| > But the homeless person in Delhi will still commisserate with the homeless person in Toronto Perhaps, but it's worth pointing out that these experiences are qualitatively different. In India, being poor (especially if you're a certain caste) is tantamount to being non-human. You can be jailed, raped, mistreated, killed without consequence. Even the middle class is afforded little human dignity, the underclass have no real hope. The homeless in Toronto can still get some government services without bribery. On top of that, there's the whole matter of caste which won't go away even if you win the lottery. Someone else here is saying that dating poor in Switzerland is the same as in Delhi...that comes across as unbelievably tone deaf. Perhaps they missed the part in TFA where this couple has to date far away from the home. You can get beaten up or killed for being seen with the "wrong person" (in this case same gotra), and it does happen - quite often. So it's not as simple as absolute and relative poverty in my opinion (though that is a good thought and is definitely part of it). Risking another bad analogy, I would perhaps compare it to being the lowest class of worker in a Walmart versus being at the bottom of the org chart in Netflix. You can both commiserate on how bad your managers are, but your lived experiences are not remotely the same. |
Being in poverty but of a high caste in India, is pretty-standard "absolute poverty."
Meanwhile, being well-off but of a low caste in India, is more like being a recently-freed black slave in the ante-bellum southern US.
That experience is really nothing like absolute or relative poverty. It's its own kind of horrible. (It's an orthogonal poverty, one could say.)
It does lead to a vicious cycle that connects it to absolute/relative poverty, though, since having no societal respectability means people aren't willing to offer you any opportunities to better your situation, because they think badly of you and expect you to squander them.

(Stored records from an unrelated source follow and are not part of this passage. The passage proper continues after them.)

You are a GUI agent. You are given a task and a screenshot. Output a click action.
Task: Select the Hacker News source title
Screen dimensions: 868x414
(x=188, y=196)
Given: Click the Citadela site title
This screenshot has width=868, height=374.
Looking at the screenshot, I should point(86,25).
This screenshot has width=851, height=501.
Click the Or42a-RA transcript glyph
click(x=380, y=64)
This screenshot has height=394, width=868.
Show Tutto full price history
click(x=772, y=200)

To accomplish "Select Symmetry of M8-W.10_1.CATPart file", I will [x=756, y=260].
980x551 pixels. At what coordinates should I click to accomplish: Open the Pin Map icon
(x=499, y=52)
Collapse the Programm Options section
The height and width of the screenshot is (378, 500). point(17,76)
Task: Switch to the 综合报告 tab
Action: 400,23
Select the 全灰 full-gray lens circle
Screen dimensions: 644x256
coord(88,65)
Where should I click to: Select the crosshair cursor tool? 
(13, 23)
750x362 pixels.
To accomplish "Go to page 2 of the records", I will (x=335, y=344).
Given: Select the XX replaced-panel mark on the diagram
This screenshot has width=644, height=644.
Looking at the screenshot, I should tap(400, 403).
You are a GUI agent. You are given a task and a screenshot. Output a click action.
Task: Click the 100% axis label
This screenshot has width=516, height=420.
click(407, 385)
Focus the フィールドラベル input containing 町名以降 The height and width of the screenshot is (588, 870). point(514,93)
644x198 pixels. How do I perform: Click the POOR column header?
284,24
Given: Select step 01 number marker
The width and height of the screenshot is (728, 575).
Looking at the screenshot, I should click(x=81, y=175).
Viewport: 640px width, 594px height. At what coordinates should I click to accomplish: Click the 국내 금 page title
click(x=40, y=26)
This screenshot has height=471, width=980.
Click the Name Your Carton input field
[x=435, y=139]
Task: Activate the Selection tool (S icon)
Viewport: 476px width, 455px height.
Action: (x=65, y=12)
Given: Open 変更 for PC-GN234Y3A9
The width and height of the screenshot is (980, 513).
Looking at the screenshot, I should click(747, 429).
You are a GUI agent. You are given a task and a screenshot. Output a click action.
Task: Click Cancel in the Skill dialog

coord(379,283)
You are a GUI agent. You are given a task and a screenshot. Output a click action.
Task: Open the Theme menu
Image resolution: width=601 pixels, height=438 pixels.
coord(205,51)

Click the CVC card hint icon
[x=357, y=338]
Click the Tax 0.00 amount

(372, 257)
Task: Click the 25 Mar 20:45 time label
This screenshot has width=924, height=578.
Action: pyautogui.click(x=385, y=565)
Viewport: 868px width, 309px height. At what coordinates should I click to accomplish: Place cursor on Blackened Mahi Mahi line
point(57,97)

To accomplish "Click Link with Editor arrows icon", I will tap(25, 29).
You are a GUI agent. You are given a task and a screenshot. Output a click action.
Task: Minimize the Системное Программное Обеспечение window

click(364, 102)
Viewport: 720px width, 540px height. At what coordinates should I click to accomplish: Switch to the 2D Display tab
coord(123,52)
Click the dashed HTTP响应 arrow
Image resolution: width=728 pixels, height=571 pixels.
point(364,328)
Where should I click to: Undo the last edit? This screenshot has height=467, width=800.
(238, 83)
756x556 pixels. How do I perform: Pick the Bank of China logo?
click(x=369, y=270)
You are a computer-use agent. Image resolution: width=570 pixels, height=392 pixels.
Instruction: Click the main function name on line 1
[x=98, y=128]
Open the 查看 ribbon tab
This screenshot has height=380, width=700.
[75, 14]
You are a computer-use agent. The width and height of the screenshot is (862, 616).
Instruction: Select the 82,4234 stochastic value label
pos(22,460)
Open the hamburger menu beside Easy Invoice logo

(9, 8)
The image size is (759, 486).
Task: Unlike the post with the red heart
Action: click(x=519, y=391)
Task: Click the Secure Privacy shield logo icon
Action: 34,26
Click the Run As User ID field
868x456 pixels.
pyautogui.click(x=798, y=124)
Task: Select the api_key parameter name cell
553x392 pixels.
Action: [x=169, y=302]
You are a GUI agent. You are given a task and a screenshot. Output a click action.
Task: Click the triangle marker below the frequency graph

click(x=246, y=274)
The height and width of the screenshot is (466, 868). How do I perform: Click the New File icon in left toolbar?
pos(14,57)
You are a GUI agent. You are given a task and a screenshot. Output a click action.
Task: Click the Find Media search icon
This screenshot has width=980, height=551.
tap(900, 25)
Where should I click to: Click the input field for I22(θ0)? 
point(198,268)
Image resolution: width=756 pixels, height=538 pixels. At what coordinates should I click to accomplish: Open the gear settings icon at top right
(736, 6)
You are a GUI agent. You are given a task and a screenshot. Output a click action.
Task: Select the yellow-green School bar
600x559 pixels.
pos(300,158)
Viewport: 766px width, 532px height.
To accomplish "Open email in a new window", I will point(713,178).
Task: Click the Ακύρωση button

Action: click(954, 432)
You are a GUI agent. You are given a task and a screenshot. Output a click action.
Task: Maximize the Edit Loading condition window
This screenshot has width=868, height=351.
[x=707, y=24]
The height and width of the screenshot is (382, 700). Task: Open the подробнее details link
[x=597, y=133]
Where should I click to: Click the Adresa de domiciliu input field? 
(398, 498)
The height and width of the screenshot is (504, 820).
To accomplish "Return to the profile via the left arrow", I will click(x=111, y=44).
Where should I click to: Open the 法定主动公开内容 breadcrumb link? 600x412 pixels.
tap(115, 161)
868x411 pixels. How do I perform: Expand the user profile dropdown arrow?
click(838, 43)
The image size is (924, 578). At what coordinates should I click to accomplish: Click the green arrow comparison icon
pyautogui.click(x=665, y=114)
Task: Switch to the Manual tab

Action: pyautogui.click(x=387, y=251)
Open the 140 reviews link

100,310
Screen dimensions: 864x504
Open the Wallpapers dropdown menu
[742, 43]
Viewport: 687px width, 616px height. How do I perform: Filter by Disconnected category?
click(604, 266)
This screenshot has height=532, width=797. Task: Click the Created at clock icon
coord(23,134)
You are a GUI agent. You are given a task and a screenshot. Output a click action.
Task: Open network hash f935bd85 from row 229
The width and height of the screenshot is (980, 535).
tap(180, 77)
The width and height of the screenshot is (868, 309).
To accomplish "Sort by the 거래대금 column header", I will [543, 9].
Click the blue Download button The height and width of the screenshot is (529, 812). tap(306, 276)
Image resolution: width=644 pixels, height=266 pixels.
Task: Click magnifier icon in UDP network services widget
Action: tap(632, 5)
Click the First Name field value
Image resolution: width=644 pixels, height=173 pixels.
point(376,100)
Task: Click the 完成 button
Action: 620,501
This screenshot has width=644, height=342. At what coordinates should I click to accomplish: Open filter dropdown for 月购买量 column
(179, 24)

But I would say it is nevertheless best to think of a low-caste homeless person in Delhi as having three distinct problems: relative poverty, absolute poverty, and poverty of societal-respectability.
I would note that, while a regular homeless person in Toronto might not know anything about the sheer inhumanity of being of a low caste in India, a drug-addicted homeless person working as a prostitute to feed their addiction would actually understand it somewhat. In both cases, for example, if someone in these groups gets murdered or otherwise wronged, the police don't even bother to investigate — so they have no access to justice. The low-caste homeless in Delhi and the crack-addicted streetwalker in Toronto would see the same looks on people's faces, and understand them to mean the same thing.